TASK BRIEF =
Please copy each line of the records below that includes the word "gear".
[INFORMATION — start]
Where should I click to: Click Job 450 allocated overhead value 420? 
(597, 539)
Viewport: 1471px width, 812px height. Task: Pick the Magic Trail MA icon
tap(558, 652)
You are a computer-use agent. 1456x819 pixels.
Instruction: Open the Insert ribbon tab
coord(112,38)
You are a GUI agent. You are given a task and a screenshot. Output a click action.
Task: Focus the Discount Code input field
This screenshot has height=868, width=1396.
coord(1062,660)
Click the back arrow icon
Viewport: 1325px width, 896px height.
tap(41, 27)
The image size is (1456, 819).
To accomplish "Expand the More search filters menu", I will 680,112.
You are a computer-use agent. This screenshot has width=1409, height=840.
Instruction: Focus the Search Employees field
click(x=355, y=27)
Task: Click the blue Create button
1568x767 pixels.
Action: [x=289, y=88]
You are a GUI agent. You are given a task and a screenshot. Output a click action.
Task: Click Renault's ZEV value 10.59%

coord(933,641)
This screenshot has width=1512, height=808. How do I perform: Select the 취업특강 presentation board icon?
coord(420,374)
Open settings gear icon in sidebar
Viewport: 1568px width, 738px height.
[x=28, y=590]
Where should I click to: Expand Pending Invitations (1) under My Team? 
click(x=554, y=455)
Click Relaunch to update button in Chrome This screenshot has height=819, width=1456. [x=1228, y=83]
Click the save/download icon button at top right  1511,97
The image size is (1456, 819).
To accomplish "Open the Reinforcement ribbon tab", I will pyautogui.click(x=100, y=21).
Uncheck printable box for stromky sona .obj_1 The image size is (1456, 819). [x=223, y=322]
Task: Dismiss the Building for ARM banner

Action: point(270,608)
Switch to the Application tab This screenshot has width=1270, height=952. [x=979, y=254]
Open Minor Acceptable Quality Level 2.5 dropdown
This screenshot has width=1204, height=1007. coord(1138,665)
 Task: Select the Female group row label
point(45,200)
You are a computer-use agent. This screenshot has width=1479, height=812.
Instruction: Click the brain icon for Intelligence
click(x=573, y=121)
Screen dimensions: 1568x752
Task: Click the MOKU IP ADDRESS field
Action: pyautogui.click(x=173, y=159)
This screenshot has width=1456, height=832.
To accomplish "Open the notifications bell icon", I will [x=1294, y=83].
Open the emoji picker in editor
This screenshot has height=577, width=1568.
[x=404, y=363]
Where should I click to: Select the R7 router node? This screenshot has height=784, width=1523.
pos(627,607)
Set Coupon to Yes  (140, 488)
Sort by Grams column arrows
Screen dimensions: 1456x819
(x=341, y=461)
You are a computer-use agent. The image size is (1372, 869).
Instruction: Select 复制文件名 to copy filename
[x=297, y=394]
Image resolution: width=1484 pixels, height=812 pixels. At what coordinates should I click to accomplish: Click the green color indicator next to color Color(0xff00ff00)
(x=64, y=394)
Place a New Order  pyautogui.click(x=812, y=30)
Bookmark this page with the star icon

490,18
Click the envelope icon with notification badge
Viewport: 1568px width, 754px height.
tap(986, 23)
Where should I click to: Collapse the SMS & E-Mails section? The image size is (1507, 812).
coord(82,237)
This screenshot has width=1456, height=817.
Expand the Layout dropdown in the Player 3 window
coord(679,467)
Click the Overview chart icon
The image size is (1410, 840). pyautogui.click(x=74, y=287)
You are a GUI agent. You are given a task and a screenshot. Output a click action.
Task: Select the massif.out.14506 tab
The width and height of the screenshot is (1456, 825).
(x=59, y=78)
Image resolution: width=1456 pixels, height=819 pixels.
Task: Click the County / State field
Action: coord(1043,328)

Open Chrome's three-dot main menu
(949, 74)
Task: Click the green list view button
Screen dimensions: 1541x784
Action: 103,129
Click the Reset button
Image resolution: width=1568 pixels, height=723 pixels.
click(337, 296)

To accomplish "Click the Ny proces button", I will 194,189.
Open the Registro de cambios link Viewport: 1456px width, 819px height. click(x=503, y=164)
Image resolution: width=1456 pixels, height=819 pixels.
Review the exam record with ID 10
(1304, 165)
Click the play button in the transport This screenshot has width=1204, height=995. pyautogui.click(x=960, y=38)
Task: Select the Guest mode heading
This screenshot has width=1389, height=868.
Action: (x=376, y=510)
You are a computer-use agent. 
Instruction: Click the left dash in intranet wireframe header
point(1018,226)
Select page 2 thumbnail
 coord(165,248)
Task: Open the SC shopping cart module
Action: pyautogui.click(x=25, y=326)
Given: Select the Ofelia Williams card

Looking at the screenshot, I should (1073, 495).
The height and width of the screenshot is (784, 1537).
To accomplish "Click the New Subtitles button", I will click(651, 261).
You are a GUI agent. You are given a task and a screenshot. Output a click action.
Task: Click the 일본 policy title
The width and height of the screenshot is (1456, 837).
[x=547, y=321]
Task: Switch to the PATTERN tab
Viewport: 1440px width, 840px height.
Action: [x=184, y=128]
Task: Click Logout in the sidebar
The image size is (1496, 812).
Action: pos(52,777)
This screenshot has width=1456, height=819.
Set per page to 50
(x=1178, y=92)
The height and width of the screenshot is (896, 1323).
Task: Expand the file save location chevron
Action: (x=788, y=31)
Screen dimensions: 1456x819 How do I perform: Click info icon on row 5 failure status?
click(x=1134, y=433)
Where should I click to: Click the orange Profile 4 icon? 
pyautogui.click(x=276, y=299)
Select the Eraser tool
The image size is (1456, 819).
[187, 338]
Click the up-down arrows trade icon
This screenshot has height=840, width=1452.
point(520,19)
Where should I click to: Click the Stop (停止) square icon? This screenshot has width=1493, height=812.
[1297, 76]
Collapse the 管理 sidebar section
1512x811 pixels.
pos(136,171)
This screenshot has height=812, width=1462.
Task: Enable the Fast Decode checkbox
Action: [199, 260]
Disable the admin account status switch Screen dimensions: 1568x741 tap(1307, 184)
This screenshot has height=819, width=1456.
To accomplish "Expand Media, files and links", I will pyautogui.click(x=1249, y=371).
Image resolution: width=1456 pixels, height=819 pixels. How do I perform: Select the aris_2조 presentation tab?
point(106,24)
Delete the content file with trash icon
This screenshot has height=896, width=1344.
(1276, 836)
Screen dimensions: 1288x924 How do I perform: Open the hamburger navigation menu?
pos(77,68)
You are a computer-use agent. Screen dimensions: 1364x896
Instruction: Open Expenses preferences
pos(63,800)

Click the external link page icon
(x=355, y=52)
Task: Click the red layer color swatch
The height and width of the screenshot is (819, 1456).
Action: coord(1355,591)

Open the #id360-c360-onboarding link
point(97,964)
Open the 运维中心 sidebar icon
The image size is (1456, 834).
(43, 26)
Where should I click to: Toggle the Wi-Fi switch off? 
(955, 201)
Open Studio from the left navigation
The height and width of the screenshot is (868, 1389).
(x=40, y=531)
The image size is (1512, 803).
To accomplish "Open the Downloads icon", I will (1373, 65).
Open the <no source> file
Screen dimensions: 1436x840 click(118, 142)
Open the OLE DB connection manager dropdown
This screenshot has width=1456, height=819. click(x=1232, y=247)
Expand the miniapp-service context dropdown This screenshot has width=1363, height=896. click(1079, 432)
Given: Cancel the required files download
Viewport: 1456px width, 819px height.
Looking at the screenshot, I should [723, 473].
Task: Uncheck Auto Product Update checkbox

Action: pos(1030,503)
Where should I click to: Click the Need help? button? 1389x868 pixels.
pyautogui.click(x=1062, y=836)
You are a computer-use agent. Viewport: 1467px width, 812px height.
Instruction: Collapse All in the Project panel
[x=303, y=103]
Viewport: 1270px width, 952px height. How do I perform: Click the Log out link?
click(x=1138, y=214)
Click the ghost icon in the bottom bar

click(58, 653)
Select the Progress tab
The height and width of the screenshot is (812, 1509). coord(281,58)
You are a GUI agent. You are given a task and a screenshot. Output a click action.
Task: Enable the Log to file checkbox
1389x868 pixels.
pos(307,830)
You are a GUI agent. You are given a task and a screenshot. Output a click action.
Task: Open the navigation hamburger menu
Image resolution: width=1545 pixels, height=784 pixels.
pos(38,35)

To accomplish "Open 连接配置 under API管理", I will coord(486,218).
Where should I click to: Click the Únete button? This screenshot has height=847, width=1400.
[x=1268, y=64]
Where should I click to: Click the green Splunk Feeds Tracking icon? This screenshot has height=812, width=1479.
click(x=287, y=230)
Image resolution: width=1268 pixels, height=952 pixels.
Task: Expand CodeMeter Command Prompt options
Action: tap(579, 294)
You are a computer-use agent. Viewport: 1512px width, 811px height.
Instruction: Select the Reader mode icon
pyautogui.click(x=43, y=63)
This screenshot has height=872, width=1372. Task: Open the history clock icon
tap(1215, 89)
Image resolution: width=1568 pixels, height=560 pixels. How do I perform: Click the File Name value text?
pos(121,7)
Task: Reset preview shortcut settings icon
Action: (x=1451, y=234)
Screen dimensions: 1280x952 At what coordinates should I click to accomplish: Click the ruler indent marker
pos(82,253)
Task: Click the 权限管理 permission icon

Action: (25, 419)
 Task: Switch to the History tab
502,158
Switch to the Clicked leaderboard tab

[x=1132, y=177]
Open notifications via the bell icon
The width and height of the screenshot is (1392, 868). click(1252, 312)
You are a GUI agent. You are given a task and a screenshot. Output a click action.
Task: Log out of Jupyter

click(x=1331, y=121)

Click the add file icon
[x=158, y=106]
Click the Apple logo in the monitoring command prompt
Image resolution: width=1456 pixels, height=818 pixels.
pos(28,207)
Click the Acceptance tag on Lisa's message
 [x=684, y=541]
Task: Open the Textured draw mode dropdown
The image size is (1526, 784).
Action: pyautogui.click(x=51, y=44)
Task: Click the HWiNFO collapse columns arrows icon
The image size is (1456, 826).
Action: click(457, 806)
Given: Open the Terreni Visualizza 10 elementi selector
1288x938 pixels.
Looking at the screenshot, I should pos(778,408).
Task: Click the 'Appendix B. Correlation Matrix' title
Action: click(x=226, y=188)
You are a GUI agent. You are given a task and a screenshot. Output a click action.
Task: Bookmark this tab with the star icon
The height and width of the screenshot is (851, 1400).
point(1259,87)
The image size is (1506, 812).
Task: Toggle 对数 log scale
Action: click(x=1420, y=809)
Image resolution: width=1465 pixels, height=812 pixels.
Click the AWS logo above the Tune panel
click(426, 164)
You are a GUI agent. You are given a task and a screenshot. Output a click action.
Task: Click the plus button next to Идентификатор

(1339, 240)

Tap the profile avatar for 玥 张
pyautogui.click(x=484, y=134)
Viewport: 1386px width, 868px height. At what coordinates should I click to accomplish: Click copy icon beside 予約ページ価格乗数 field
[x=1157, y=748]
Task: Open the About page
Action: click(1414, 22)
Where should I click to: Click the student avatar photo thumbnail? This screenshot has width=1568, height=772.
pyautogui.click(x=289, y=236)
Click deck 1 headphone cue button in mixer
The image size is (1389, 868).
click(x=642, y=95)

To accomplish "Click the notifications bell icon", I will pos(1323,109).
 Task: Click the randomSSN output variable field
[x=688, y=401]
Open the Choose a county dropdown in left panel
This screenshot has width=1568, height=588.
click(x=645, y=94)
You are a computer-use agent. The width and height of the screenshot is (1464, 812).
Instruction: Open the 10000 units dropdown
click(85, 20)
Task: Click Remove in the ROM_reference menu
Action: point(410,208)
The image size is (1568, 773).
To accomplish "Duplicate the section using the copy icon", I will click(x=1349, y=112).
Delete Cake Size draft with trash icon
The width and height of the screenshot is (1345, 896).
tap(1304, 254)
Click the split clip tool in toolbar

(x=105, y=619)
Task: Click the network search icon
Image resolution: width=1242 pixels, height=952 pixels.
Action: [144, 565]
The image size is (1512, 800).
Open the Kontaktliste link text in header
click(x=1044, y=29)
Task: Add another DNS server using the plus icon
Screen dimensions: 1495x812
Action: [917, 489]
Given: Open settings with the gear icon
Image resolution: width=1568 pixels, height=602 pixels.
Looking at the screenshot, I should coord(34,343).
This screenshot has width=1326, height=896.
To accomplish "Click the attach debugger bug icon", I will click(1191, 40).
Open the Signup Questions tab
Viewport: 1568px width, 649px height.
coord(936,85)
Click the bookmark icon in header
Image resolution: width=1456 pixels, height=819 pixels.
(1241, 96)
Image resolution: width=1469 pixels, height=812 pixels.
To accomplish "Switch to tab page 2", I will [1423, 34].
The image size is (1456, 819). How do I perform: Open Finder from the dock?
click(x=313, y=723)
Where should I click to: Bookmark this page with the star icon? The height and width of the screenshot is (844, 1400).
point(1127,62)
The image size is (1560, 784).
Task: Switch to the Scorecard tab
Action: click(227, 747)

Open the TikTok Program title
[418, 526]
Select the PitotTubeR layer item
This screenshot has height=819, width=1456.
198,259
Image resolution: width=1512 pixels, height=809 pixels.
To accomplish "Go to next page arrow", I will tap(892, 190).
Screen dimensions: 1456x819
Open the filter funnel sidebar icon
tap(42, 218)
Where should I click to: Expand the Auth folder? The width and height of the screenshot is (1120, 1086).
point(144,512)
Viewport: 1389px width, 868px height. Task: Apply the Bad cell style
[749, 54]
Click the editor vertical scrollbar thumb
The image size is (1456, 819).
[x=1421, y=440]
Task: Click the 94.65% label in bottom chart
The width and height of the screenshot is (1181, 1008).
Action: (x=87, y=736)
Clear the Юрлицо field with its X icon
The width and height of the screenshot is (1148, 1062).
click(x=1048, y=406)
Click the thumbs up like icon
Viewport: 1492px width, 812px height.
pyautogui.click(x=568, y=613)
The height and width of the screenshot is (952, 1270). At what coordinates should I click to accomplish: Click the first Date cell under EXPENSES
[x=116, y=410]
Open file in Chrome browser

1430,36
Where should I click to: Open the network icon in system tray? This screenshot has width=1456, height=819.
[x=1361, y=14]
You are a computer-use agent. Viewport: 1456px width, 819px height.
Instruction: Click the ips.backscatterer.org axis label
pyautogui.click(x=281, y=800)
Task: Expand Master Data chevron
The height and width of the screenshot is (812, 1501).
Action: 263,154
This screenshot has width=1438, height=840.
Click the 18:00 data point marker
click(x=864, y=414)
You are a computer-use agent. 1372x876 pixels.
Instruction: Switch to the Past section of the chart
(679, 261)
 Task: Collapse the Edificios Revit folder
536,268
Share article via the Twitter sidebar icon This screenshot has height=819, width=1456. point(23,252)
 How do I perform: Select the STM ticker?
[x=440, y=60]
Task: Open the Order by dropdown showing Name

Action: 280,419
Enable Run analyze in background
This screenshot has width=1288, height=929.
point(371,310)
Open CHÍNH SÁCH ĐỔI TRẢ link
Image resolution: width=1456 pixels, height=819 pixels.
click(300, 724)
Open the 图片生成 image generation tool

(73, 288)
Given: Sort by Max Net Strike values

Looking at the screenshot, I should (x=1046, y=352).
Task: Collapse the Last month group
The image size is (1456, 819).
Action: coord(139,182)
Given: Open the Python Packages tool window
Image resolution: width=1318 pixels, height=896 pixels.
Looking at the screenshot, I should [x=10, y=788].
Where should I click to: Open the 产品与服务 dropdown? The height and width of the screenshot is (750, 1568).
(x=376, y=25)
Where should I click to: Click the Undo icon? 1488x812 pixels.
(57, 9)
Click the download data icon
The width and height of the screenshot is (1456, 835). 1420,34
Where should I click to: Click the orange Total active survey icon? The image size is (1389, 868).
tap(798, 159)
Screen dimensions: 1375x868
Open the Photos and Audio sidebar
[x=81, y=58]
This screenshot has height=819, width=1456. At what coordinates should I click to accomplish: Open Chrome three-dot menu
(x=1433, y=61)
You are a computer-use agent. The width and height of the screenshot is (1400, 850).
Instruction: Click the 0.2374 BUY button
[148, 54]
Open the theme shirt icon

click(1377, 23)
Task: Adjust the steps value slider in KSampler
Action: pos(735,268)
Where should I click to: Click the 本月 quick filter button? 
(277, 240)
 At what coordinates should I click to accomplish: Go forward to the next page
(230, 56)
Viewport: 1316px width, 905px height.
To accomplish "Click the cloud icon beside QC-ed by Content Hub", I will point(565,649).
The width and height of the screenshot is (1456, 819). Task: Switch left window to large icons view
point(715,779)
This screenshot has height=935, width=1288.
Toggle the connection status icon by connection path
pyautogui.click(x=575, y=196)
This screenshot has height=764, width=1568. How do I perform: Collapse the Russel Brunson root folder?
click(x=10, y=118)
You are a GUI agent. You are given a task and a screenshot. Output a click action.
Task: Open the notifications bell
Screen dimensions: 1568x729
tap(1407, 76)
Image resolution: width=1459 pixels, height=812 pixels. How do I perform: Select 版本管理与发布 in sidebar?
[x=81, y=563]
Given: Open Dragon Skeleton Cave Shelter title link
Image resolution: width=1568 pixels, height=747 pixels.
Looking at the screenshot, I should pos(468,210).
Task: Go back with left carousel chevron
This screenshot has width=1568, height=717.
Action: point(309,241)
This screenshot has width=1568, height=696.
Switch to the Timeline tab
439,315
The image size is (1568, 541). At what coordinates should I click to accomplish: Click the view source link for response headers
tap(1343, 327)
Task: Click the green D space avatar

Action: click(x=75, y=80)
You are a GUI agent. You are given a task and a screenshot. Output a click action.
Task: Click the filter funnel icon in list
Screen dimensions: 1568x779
[INFORMATION — finish]
OUTPUT OF THE EXERCISE =
Open settings gear icon in sidebar
Given: Open settings with the gear icon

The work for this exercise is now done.